The Bible proclaims the sentence for sinners in Romans 6:23: “For the wages of sin is death …”

Jesus declared it in Matthew 7:13: “… For wide is the gate and broad is the road that leads to destruction …”

Hebrews 10:26-27 (NIV) says, “If we deliberately keep on sinning after we have received the knowledge of the truth … [there is] only a fearful expectation of judgment and of raging fire that will consume the enemies of God.”

It is imperative that we note that none of our excuses will have any weight before God. You might get away with giving excuses to other people—your boss, your parents, your friends. But, you cannot excuse yourself before God. The apostle Paul wrote that in the day of judgment, “… every mouth may be stopped, and the whole world may be held accountable to God” (Romans 3:19). When the Judge takes the bench, there will not be a single protest.

In our current day, man is in love with human “rights,” and most people wrongly assume that God owes us something good—salvation or, at least, a chance at salvation. God owes sinful man something; this is true. He owes unrepentant, sinful man His righteous and eternal wrath. Yes, we are owed and we are deserving … of His eternal wrath.
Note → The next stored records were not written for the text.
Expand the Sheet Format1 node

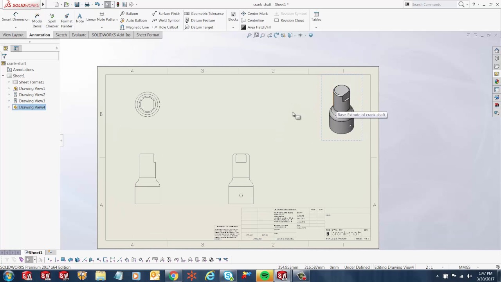9,82
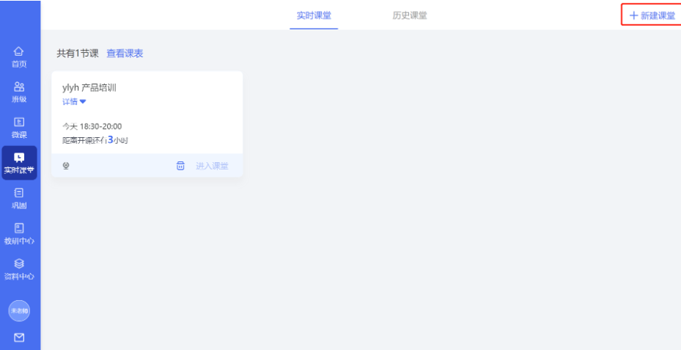Viewport: 681px width, 350px height.
Task: Click the webcam icon on class card
Action: pos(66,166)
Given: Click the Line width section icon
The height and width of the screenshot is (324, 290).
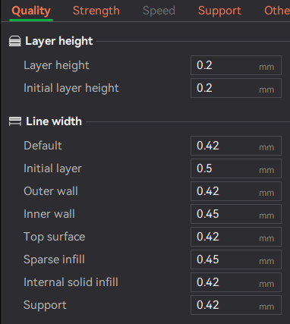Looking at the screenshot, I should (x=15, y=121).
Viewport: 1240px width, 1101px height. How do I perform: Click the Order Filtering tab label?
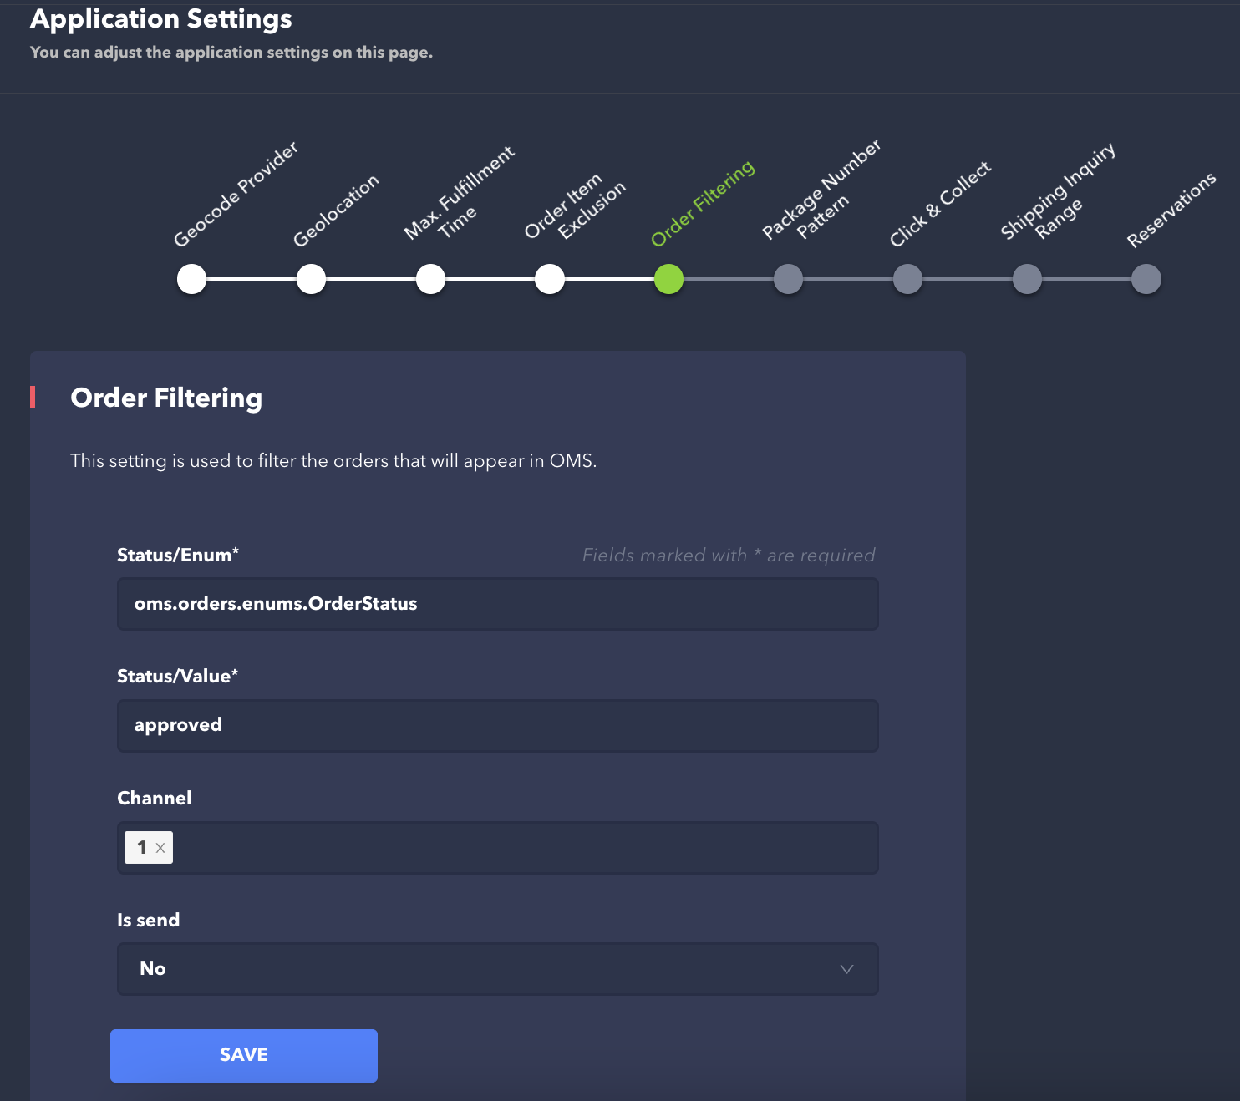click(703, 204)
But there is good news that Paul highlights in chapter five:

Romans 5:6-11 For while we were still weak, at the right time Christ died for the ungodly. For one will scarcely die for a righteous person—though perhaps for a good person one would dare even to die—but God shows his love for us in that while we were still sinners, Christ died for us. Since, therefore, we have now been justified by his blood, much more shall we be saved by him from the wrath of God. For if while we were enemies we were reconciled to God by the death of his Son, much more, now that we are reconciled, shall we be saved by his life. More than that, we also rejoice in God through our Lord Jesus Christ, through whom we have now received reconciliation.

While we were His enemies, while we were still sinners, Christ died for us! What does this mean for us? It means we who believe into Jesus as Savior and Lord are “… saved by him from the wrath of God.” (Romans 5:9) He substituted Himself in our place. He died to pay our penalty.
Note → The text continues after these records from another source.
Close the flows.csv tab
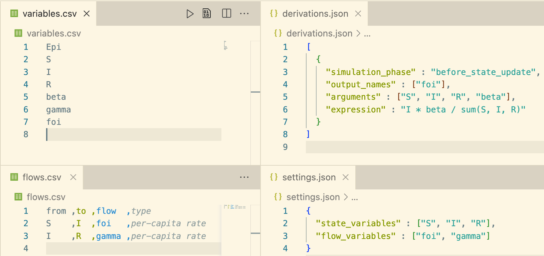544x256 pixels. click(73, 177)
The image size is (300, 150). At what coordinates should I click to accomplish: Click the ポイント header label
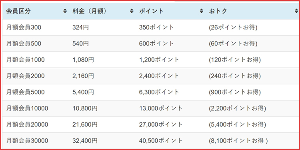point(151,11)
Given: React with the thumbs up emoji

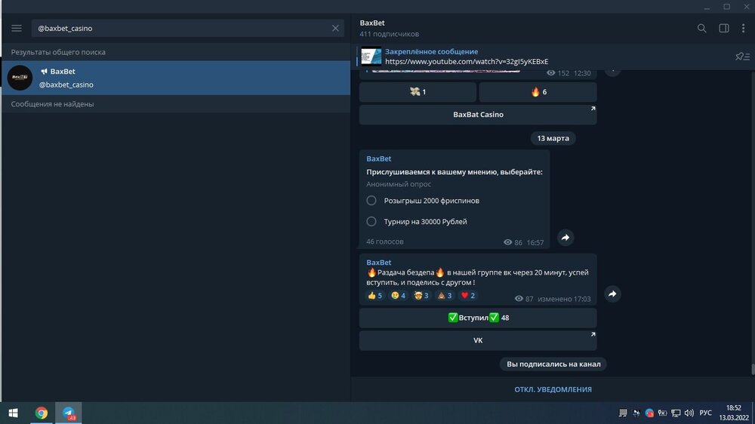Looking at the screenshot, I should tap(375, 296).
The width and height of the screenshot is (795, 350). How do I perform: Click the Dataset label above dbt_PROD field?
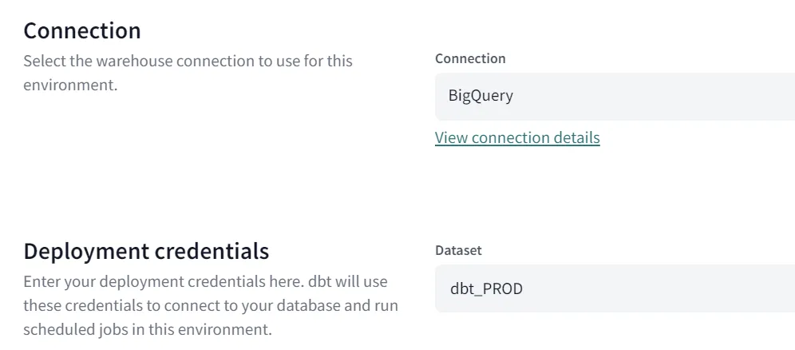coord(458,250)
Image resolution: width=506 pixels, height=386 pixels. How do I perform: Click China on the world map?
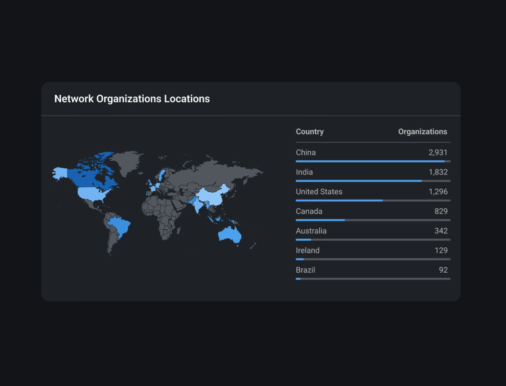pos(213,195)
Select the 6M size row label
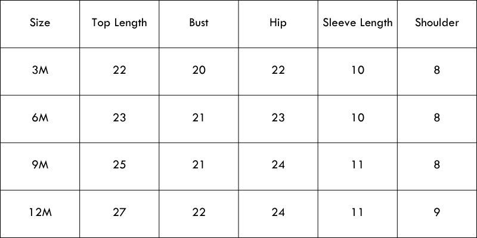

Hebrews 2:17 Therefore he had to be made like his brothers in every respect, so that he might become a merciful and faithful high priest in the service of God, to make propitiation for the sins of the people.
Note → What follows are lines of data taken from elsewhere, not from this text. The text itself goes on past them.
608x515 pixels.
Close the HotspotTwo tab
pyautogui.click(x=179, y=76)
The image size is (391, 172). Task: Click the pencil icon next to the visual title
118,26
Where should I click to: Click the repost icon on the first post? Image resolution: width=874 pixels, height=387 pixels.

Jesus Christ substituted Himself in our place.

This is the wonder and beauty of what Jesus accomplished on the cross of Calvary on our behalf. His bloodshed is the righteousness with which we who trust in Christ are covered. So, when God, in all His holiness, looks upon you and me to consider if we get to enjoy His glory and have communion with Him, He sees Jesus’ perfection and righteousness and declares us justified. We are justified by His blood.

We are “… reconciled to God …” (Romans 5:10). This leads to the next huge point Paul tells us in Romans 5, verse 10, “For if while we were enemies we were reconciled to God by the death of his Son …” There is not eternal life, there is no return to the garden of Eden, no all-satisfying enjoyment with God almighty, no being freed from sin and eternal suffering, no reconciliation to God if not for the death of His Son, Jesus Christ on our behalf.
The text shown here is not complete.